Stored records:
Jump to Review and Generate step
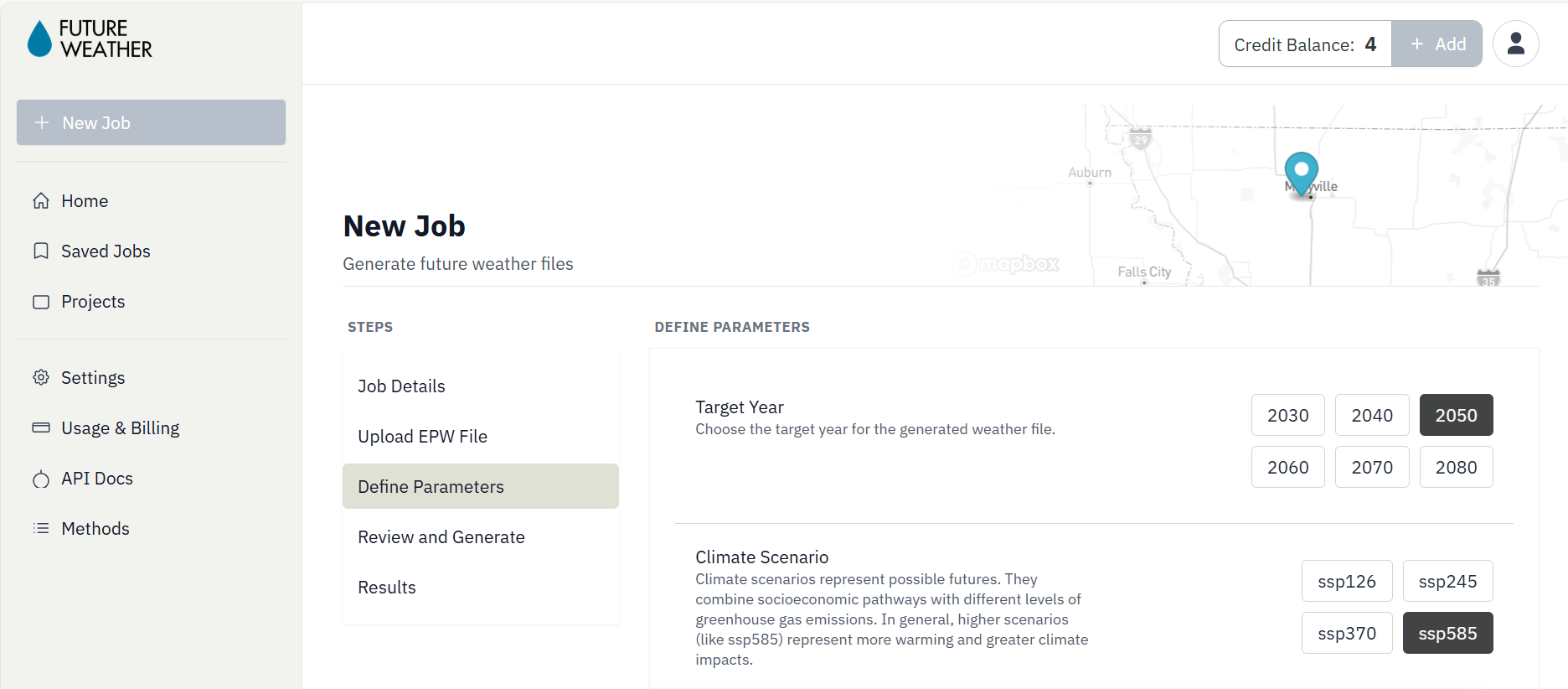This screenshot has width=1568, height=689. (x=441, y=537)
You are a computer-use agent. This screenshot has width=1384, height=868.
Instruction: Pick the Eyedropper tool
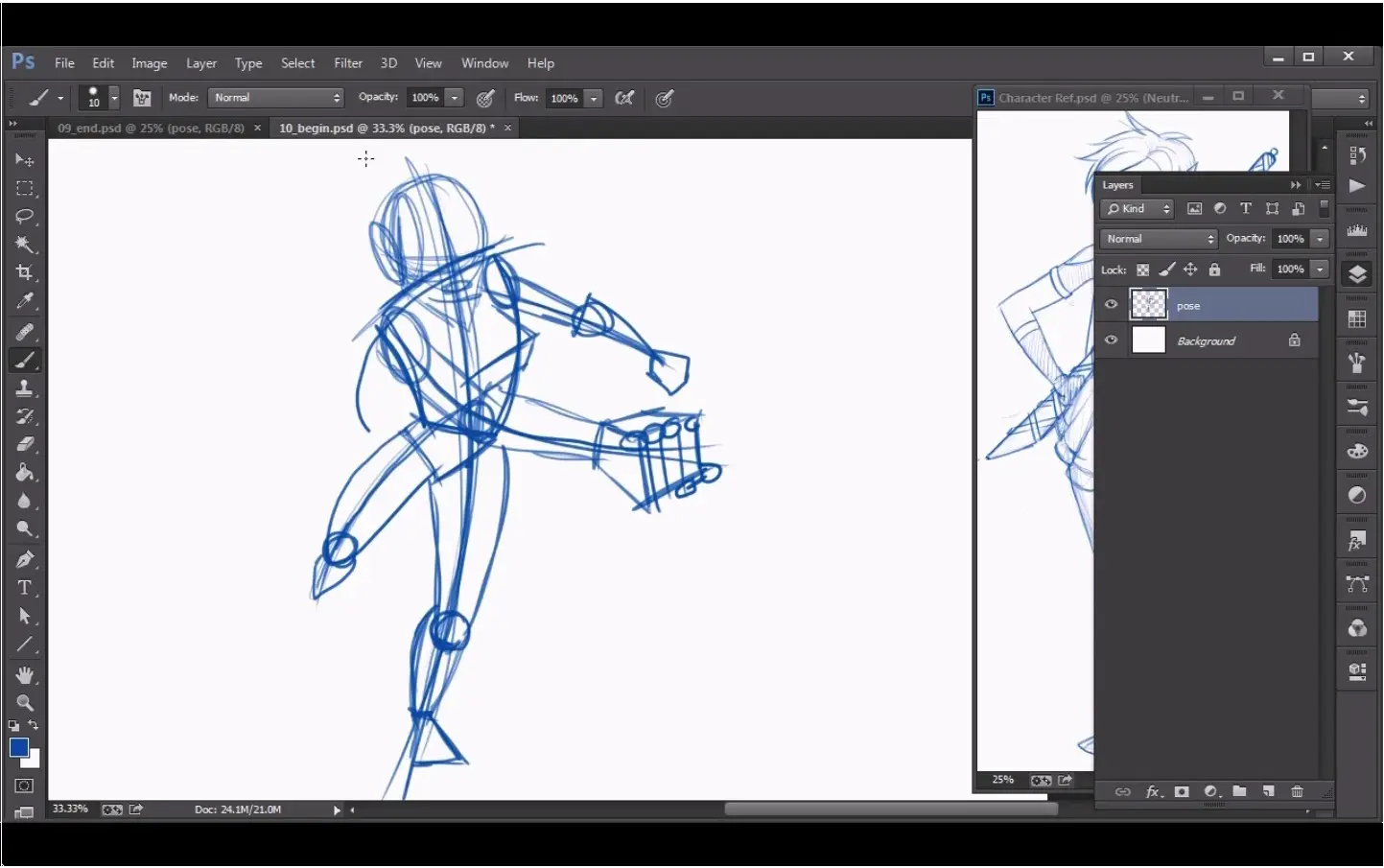pos(25,301)
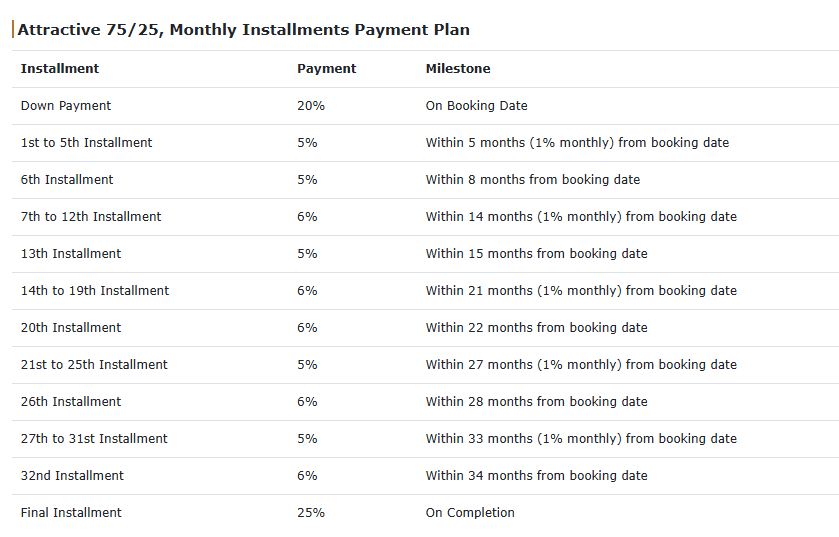The height and width of the screenshot is (537, 839).
Task: Click the 20% down payment value
Action: [x=311, y=106]
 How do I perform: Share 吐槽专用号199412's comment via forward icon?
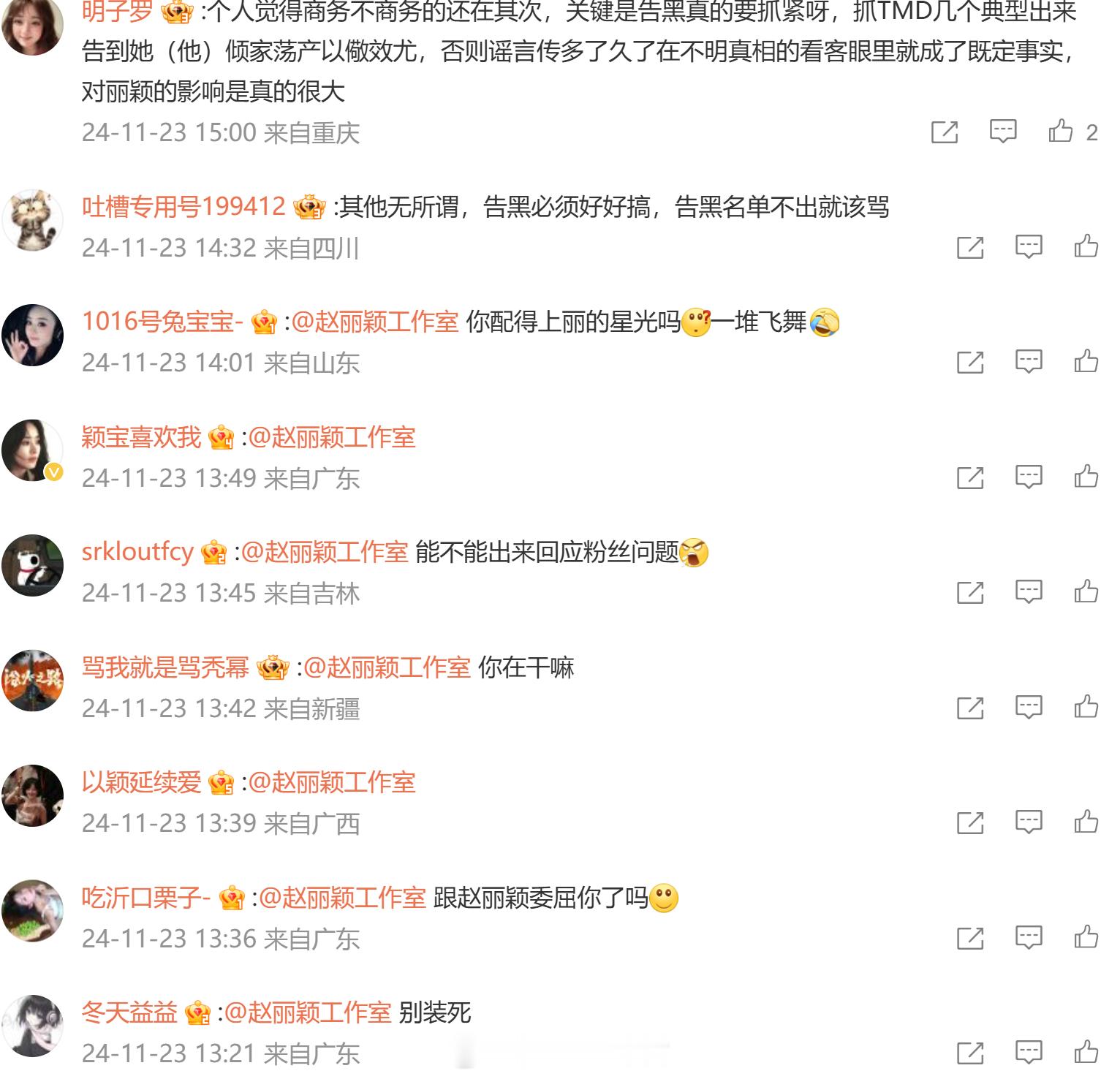point(970,247)
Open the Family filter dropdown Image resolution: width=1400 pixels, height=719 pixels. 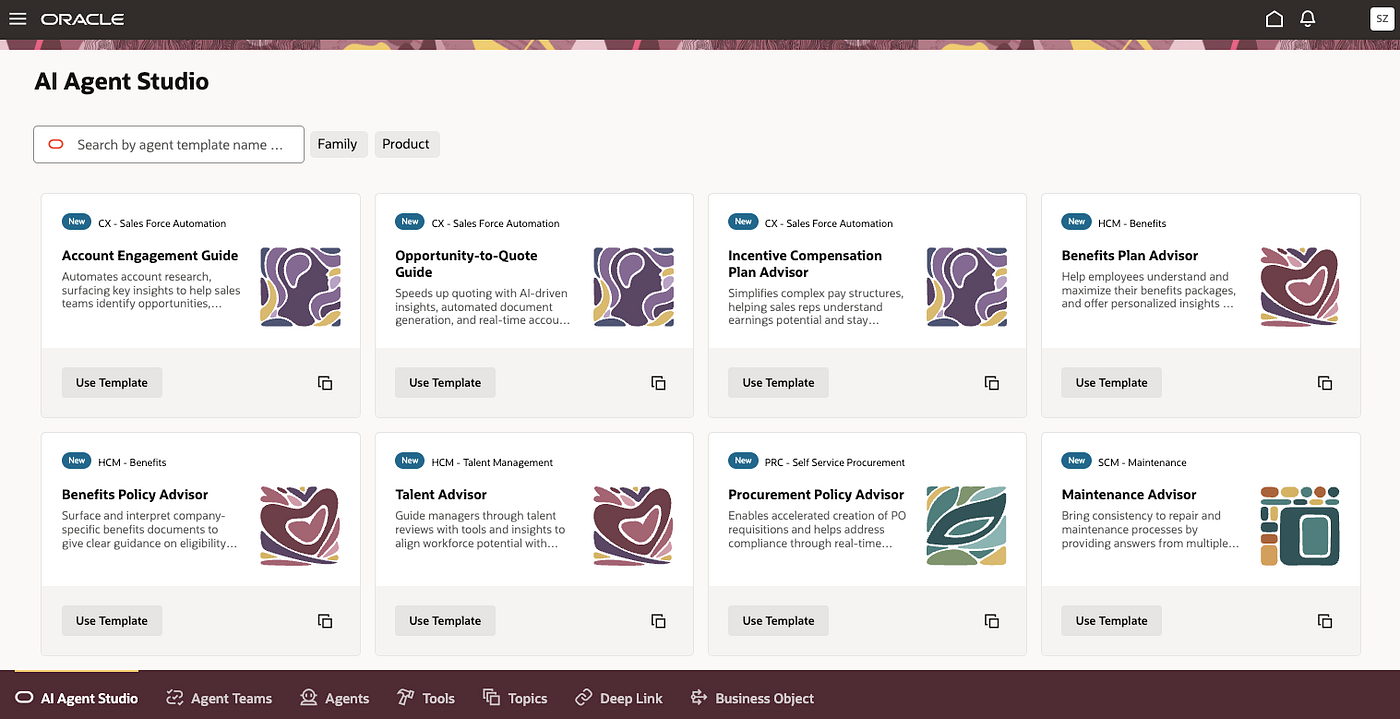(338, 144)
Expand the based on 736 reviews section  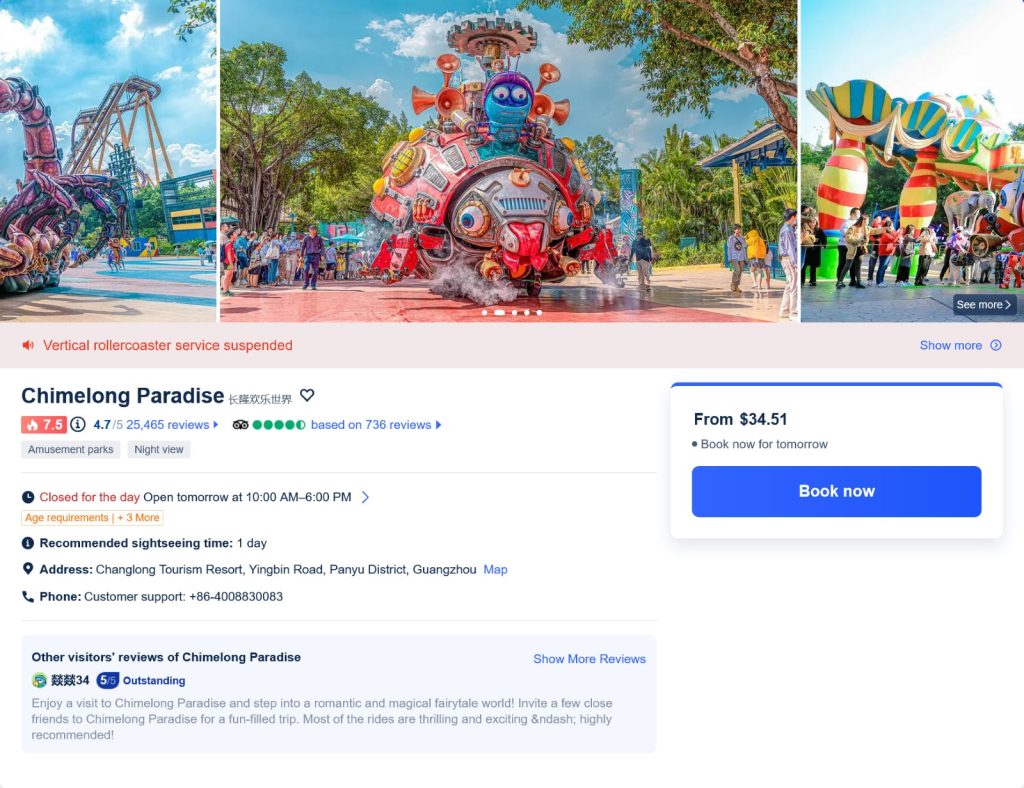pos(438,424)
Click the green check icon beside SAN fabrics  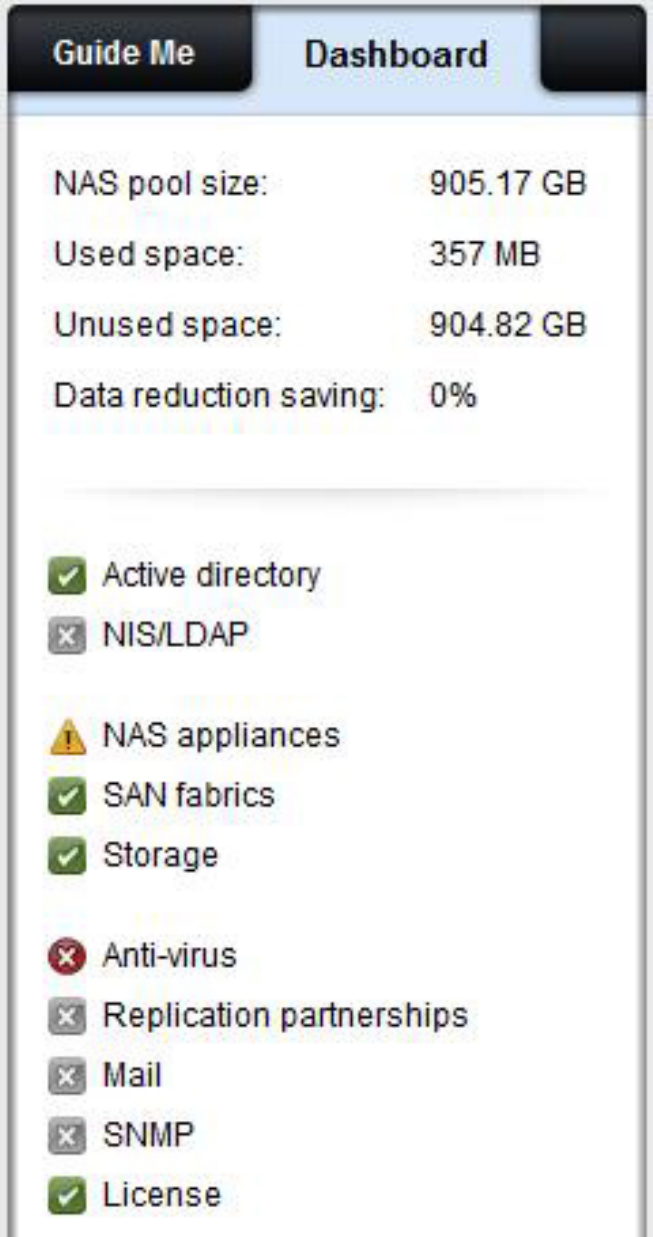66,798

[Activity]
Up to and including the line containing "You are a computer-use", quote each line of the entries above from the very first, please, exactly and without images.

[Task response]
Jump to Review and Generate step
This screenshot has width=1568, height=689. (x=441, y=537)
You are a computer-use agent. This screenshot has width=1384, height=868.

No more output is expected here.